Hieu Huynh is a writer producer at CNN On-Air Promotions. She is based in Atlanta, Georgia.
I could have taken the easy way out and made reservations for a nice Italian dinner, or even Japanese teppanyaki for a safe, fun entertaining evening. But this was no ordinary group - these were co-workers.
All week, I fretted about whether or not they would enjoy it; I wanted them to have a food experience they'd never forget.
When Judgment Day finally arrived, we met at one of Los Angeles' top destinations for All-You-Can-Eat (AYCE) Korean barbecue, Tahoe Galbi, located in Koreatown.
Welcome to the world of Korean barbecue, where the cooking rests in your hands.
“Meats should have a nice crust on the outside, and still be tender and juicy on the inside,” I said while turning over a slice on the grill right in the middle of the table.
“What is this cut of meat?” another slightly more cautious co-worker asked.
“That’s galbi, the Korean version of spare ribs,” I replied.
The tantalizing smell of the marinade came alive as the heat intensified the garlic, chilies and numerous secret ingredients.
The meat can be eaten straight off the grill, but the more traditional way is to wrap it in lettuce along with a smear of fermented bean paste.

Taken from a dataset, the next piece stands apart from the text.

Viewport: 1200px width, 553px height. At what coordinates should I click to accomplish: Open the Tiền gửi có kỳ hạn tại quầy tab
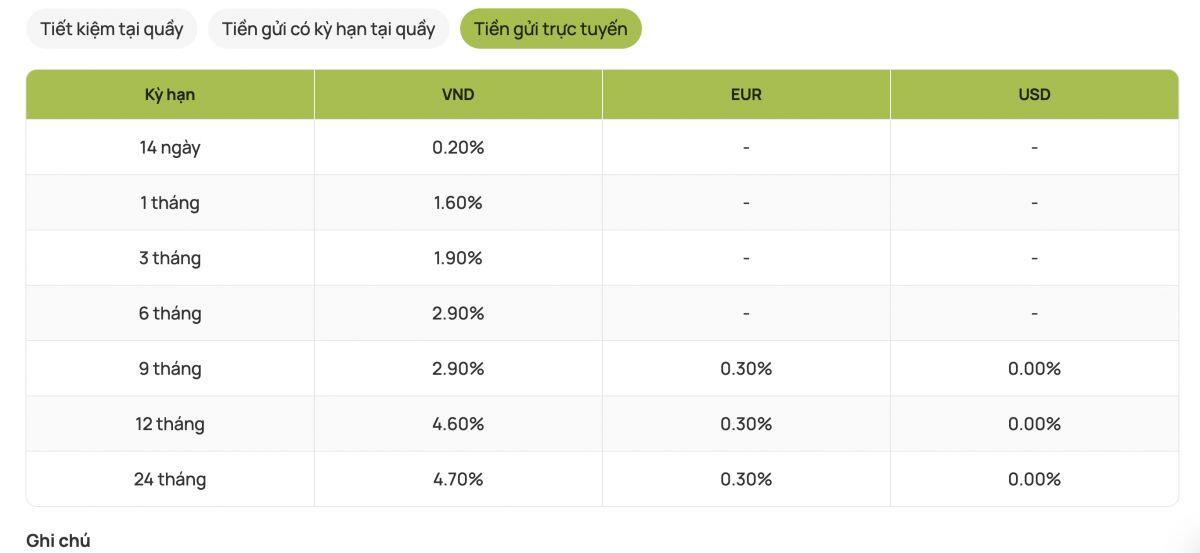coord(328,28)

Alongside the meat come intricate side dishes, known as banchan. Ranging from thinly sliced radishes to kimchi and even potato salad, these small plates can either help subdue the spice, or amp it up.
"Fish cakes?" one co-worker asked as she suspiciously eyed what looked like cardboard slices and scrunched her nose.
"Just try it!" I coaxed.
She closed her eyes expecting the thin drab colored pieces to taste exactly as dull as they sounded. Instead, her eyes popped open with a surprised look: "Wow, this actually tastes pretty good!"
I nodded with a knowing smile, and in my best Zen master voice advised, "Don't question, just taste."
From Korean classics such as bulgogi - thin strips of marinated beef in a slightly sweet sauce - and decadent pork belly, plate after plate of fresh meat arrived ready for the grill.
Amid the shots of soju and bottles of Hite beer, I learned more about my co-workers in that one evening than I had ever learned about them sitting in a department meeting.
As another piece of meat hit the grill with a sizzle, I knew I had won them over.
There's something to be said about the universal glee of an open pit. From the Brazilian churrasco to the charcoal grill in your neighbor's backyard, there's no denying the unmistakable allure of barbecue.